:: TASK TO CARRY OUT ::
Where the line containing "Given: Click the 130.000 tempo field" appears in the records below, begin there and repeat each line exactly through the final one, dropping all pictures.

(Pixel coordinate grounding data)
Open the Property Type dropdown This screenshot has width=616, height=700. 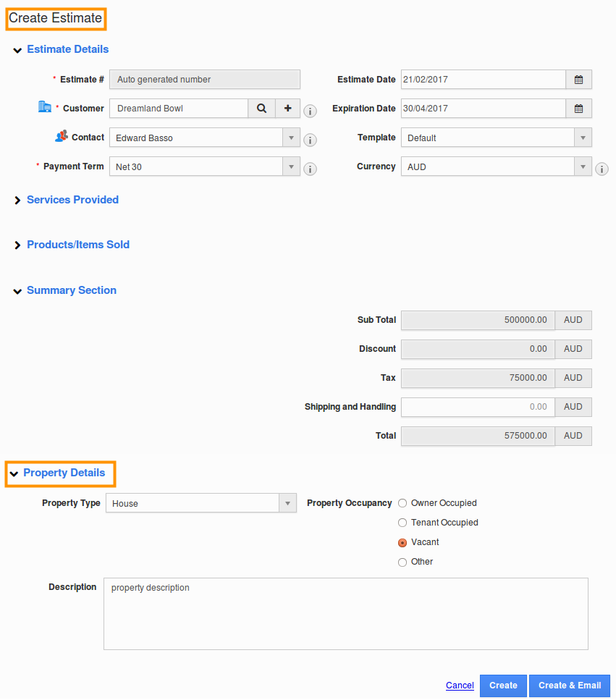point(287,503)
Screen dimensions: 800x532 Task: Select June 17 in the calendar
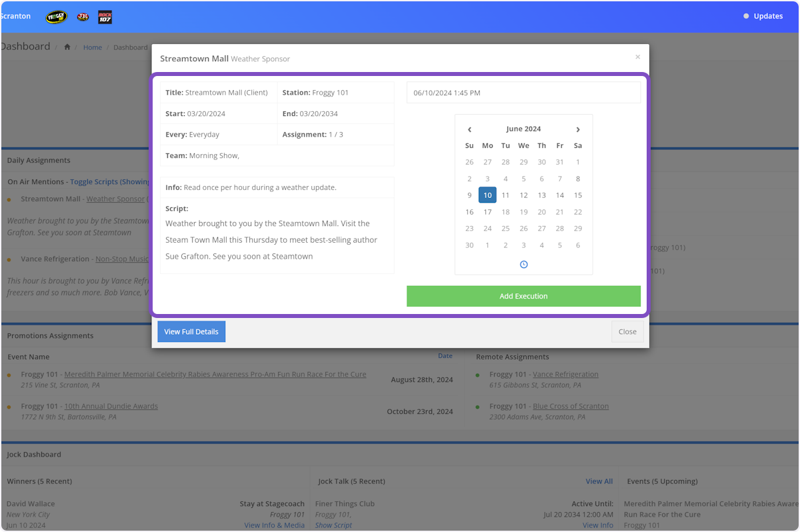(x=487, y=212)
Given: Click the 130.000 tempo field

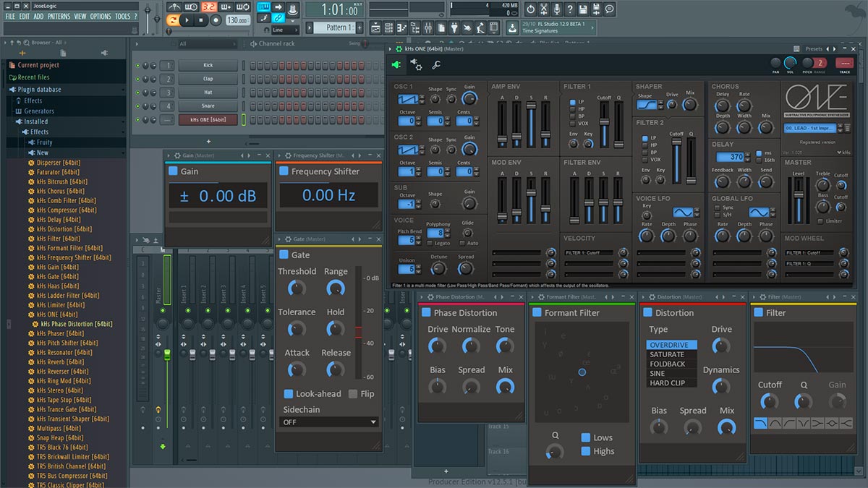Looking at the screenshot, I should pyautogui.click(x=237, y=20).
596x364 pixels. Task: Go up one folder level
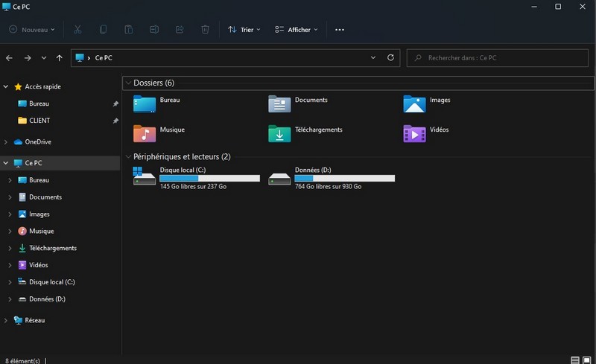(60, 57)
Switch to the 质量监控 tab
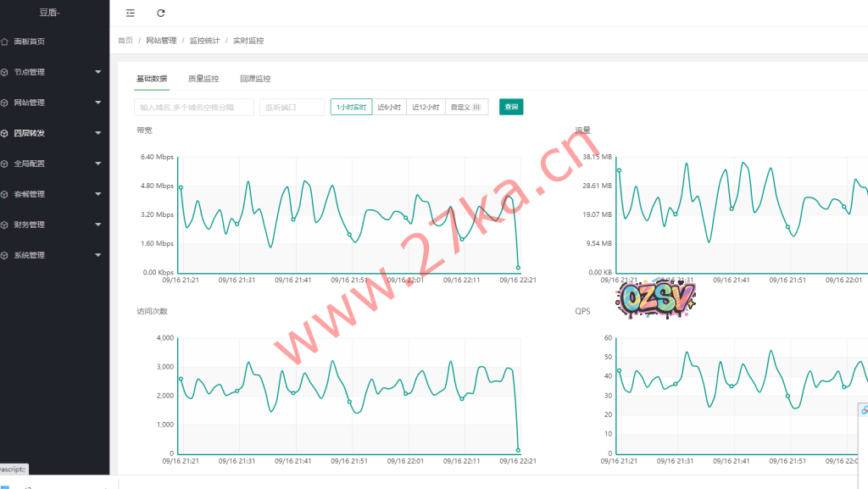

:: THE ANSWER ::
Given: Click the 130.000 tempo field

Looking at the screenshot, I should pyautogui.click(x=237, y=20).
596x364 pixels. Task: Go up one folder level
(60, 57)
Switch to the 质量监控 tab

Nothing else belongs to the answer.